Selon les médias israéliens, Smotrich a menacé de quitter le gouvernement s’il ne recevait pas à l’avance l’assurance que l’armée israélienne reprendrait ses opérations militaires à Gaza après la première phase de l’accord.

Du côté américain, Jeremy Scahill, de Drop Site News, a mis en avant une interview du conseiller à la sécurité nationale de Trump, Mike Waltz, dans laquelle ce dernier déclare que si le Hamas « voudrait croire que le travail d’Israël à Gaza est terminé pour l’avenir probable, la réalité est que le Hamas doit être détruit ».

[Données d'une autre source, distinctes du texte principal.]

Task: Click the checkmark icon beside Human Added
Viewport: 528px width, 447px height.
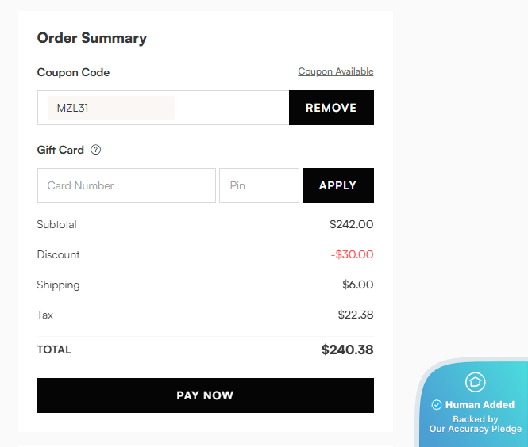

Le Hamas n’a bien sûr pas été détruit. L’image qui se dessine ici est donc assez claire, et pas vraiment secrète du tout – il y a une intention, tant en Israël qu’aux États-Unis, de laisser Israël abandonner l’accord après sa phase initiale 1.

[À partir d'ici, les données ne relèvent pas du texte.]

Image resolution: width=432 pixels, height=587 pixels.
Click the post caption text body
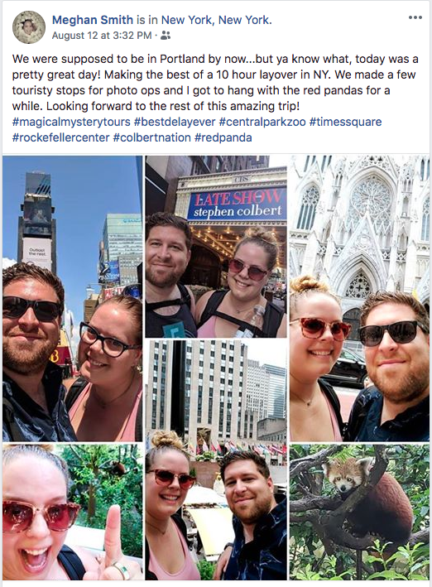click(215, 83)
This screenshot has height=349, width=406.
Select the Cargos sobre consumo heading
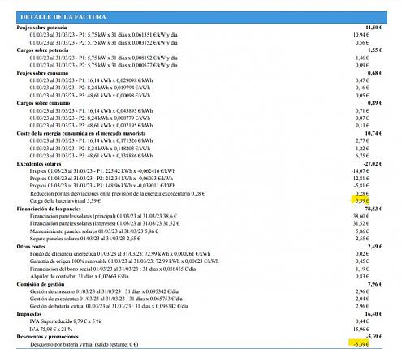43,103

Les blessures de l’âme seront longues à guérir

L’intérêt de réaliser la phase 1 est clair – la libération des captifs. Et ici, la devise de Trump « l’Amérique d’abord » joue un rôle important, car il y a sept captifs américains à Gaza, dont quatre auraient été tués.

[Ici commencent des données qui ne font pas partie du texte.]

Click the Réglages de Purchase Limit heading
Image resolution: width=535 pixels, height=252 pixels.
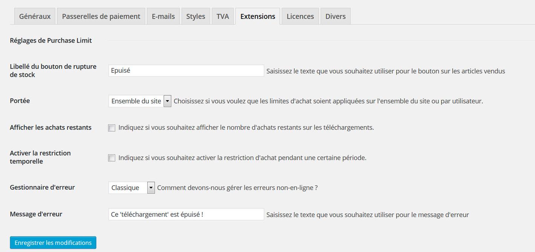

Deux des trois Américains encore en vie feraient partie des personnes libérées au cours de la première phase, tandis qu’un soldat devrait être libéré au cours de la deuxième phase (qui comprendrait également la restitution des corps).

On pourrait à juste titre se demander pourquoi la première phase suffirait à l’administration Trump à venir pour permettre à Israël de violer le reste de l’accord. La réponse serait qu’ils récupéreraient deux des trois captifs vivants, et qu’ils se soucieraient peut-être moins de celui qui reste en vie et des corps qui se trouvent encore sur place.

Logique Hannibal

Quant à Israël, pourquoi accepterait-il de ne voir que la phase 1 se réaliser et de risquer la vie de plus d’une douzaine de soldats encore présumés vivants en reprenant des bombardements qui pourraient mettre leur vie en danger ? La réponse pourrait bien se trouver dans ce que l’on appelle la directive Hannibal.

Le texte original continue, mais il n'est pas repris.